Why Critical Field Decisions Depend on Good Data
27 September 2021All, Architecture and Engineering, autodesk, Construction

Construction data can range from financial and operations numbers to estimate calculations, project characteristics, and building information and details from the project’s BIM model. Data can come from sensors, machines (like drones), people, cameras, computers, supply chains, invoices, and other sources. Data can be used to discover patterns, probabilities, risks, potential problems, and help with project scheduling and phasing.
Construction decisions have always been made using some amount of data, even if it’s simply the price per square foot of successful construction projects.
As your sources and types of data increase, it may take longer to analyze and use it. In addition, the possibility increases that you’ll be basing a decision on bad data. According to a recent Autodesk study, based on a survey of construction companies worldwide, bad data can be described as inaccurate, incomplete, inaccessible, inconsistent, untimely, or some combination of those that render it unusable for meaningful insights or decisions.
That same study found that, worldwide, using bad data results in billions of tons of wasted materials and schedules being exceeded by an average of 40%. The survey reported that 14% of all construction rework is caused by bad data and provided these descriptions of bad data:
- Inaccurate/Incorrect — Data collected with the right intention, but errors occurred. For example, a measurement sensor was not calibrated, or a “5” was entered into a data field instead of a “6.”
- Missing — Pieces of data completely absent. For example, a contractor forgot to upload progress pictures from the field, or a vendor’s phone number was not recorded.
- Wrong — Data collected that can’t be used for its intended purpose. For example, a contractor thought they captured data on how much time was required for rework, but later discovered only the cost, not the time, was recorded. The data can’t be used because it would result in incorrect estimating on future rework.
Yet, in these times of tighter budgets and shorter schedules, being able to use trends, statistics and other data for informed business decisions is critical. In fact, it can become a company’s competitive advantage.
Fact-based informed decisions can help you avoid direct and indirect costs, as well as equip your company for a higher level of performance. If your company is going to have a data-driven future, it depends on developing data management skills within the company, either through training or hiring. An increasing need for rapid decision-making in the field, whether it’s because of schedule compression, emergency response or stakeholder request, requires a data strategy. Data management and analysis skills are increasingly important.
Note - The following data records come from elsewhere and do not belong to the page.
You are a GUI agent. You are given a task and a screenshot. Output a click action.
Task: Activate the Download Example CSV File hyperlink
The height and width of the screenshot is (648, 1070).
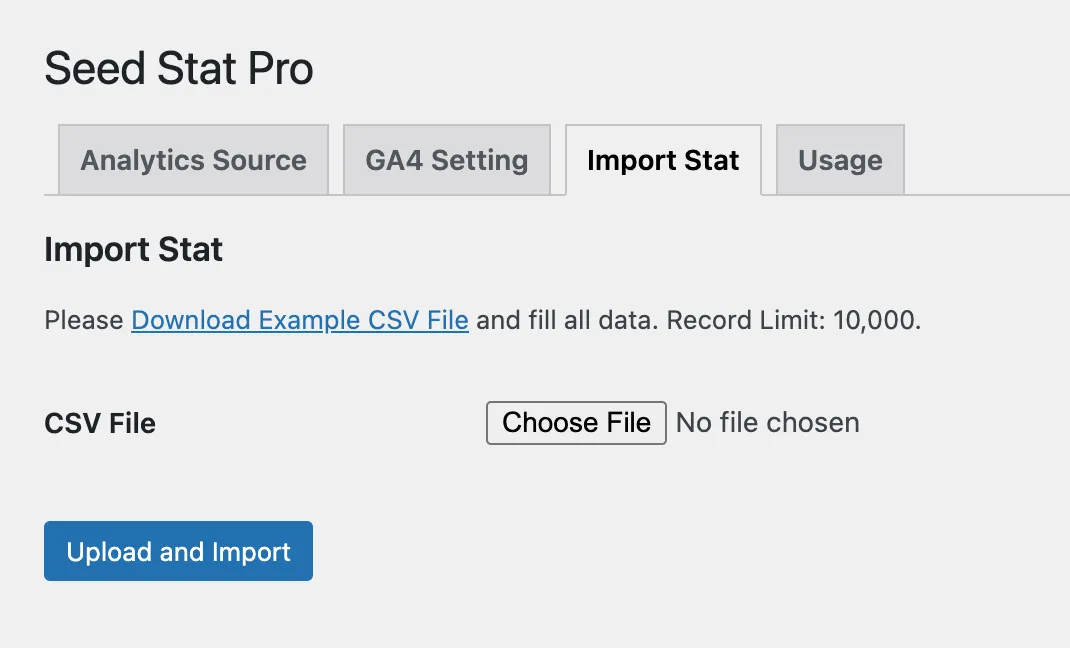pyautogui.click(x=299, y=320)
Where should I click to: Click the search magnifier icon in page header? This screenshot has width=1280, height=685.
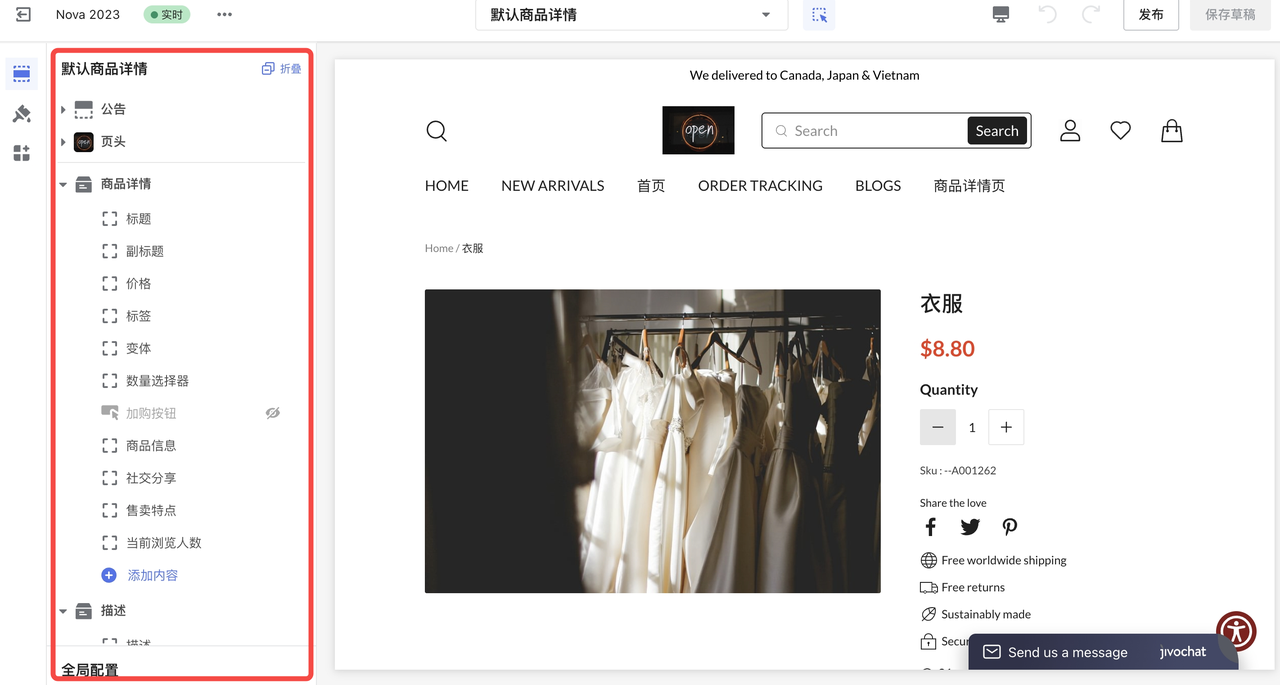pos(436,130)
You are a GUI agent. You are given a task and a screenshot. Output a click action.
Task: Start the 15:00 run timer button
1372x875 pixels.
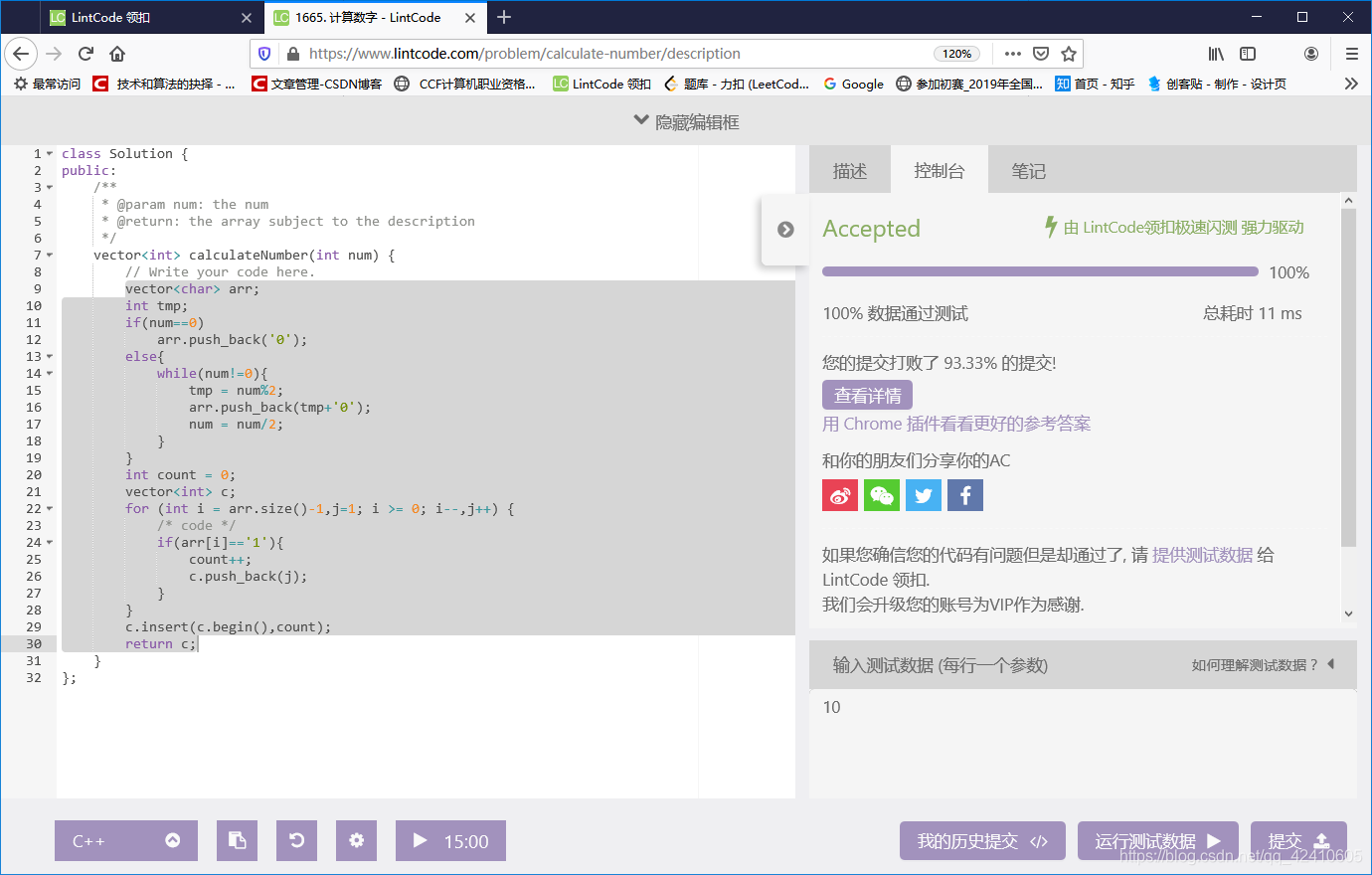pos(450,840)
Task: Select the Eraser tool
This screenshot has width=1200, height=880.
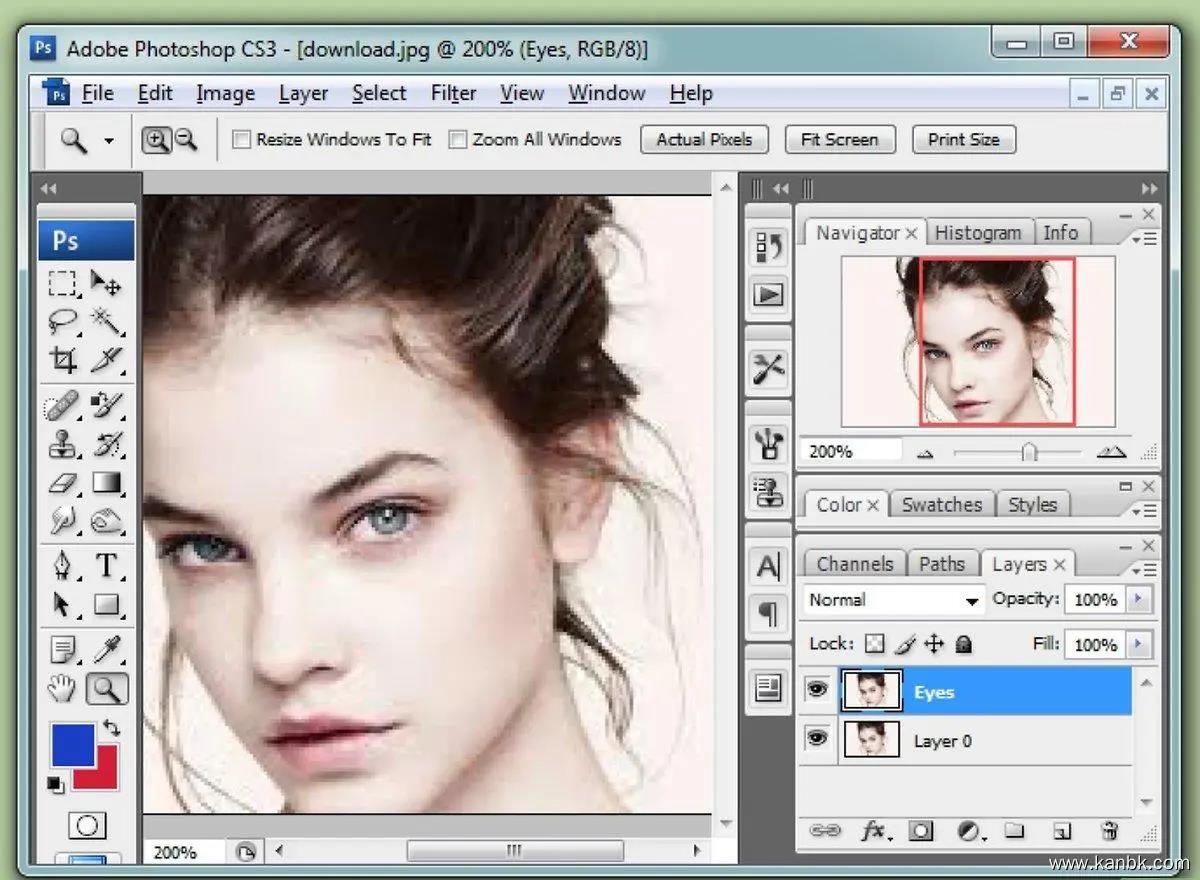Action: coord(63,484)
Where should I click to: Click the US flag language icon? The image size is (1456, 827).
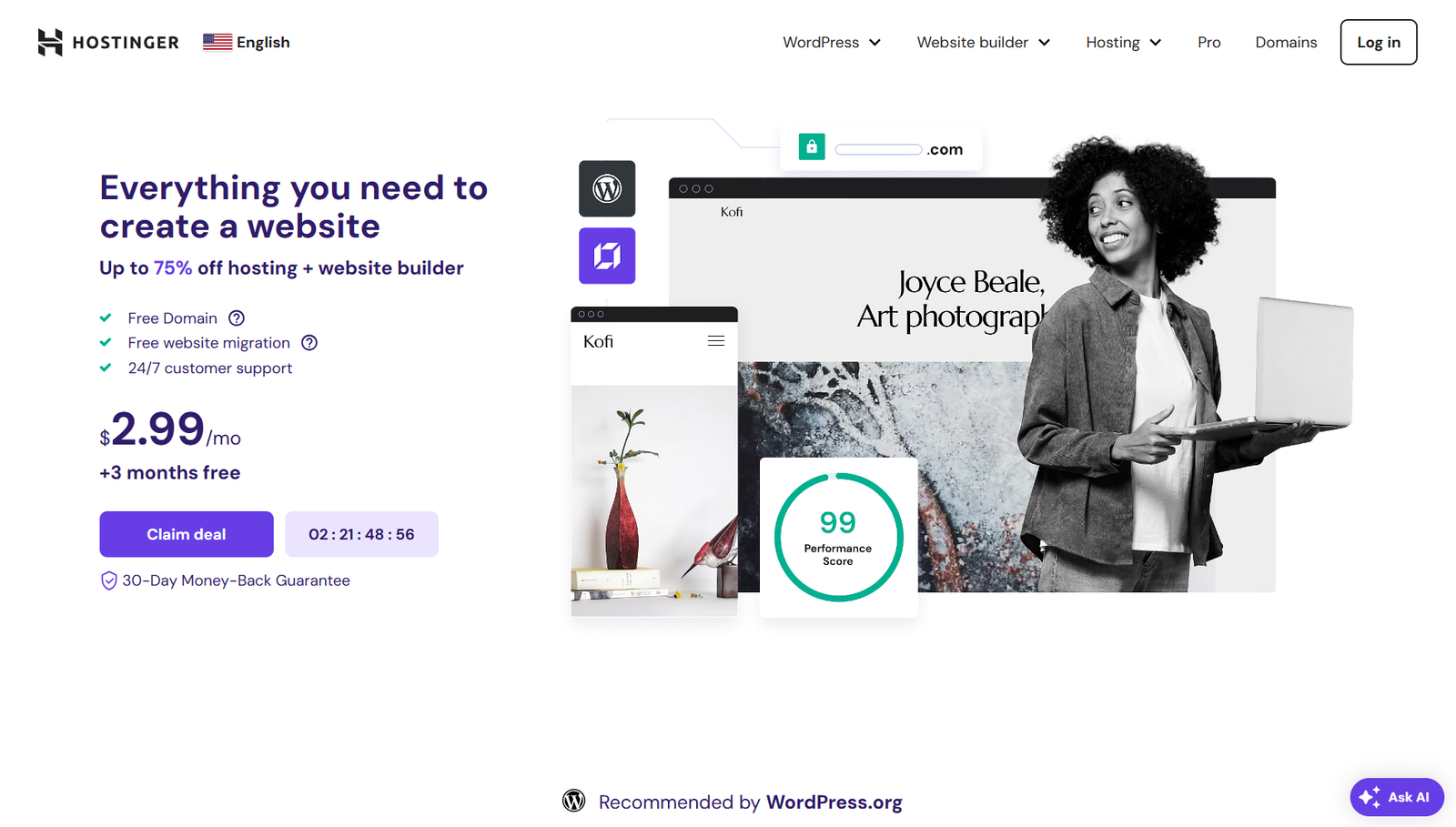click(217, 42)
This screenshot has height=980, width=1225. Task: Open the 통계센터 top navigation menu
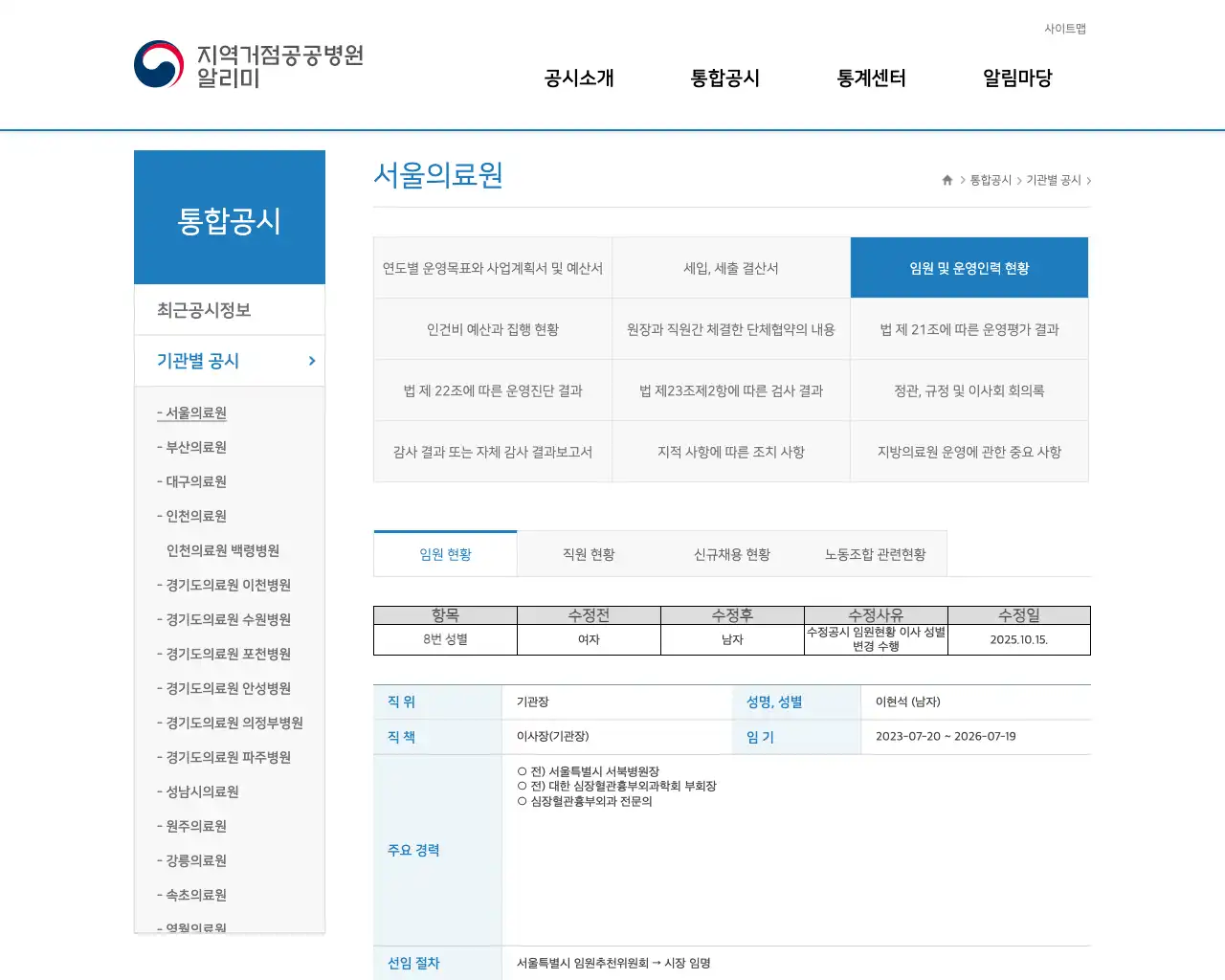point(870,78)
Getting the data into a usable form might require hiring a data scientist in companies with the budget; others may choose to train existing staff and new hires to better capture, manage, and analyze project data. When project managers and field supervisors are required to make fast decisions without guidance from the architect or owner, valid project data is key to avoiding a bad decision.
Having staff with data management and analysis skills can give your company a competitive advantage. Providing them with a common data environment ensures better data to work from. Industry leaders indicate that when access to project data was centrally located, it improved their ability to accurately capture data and in turn, analyze it.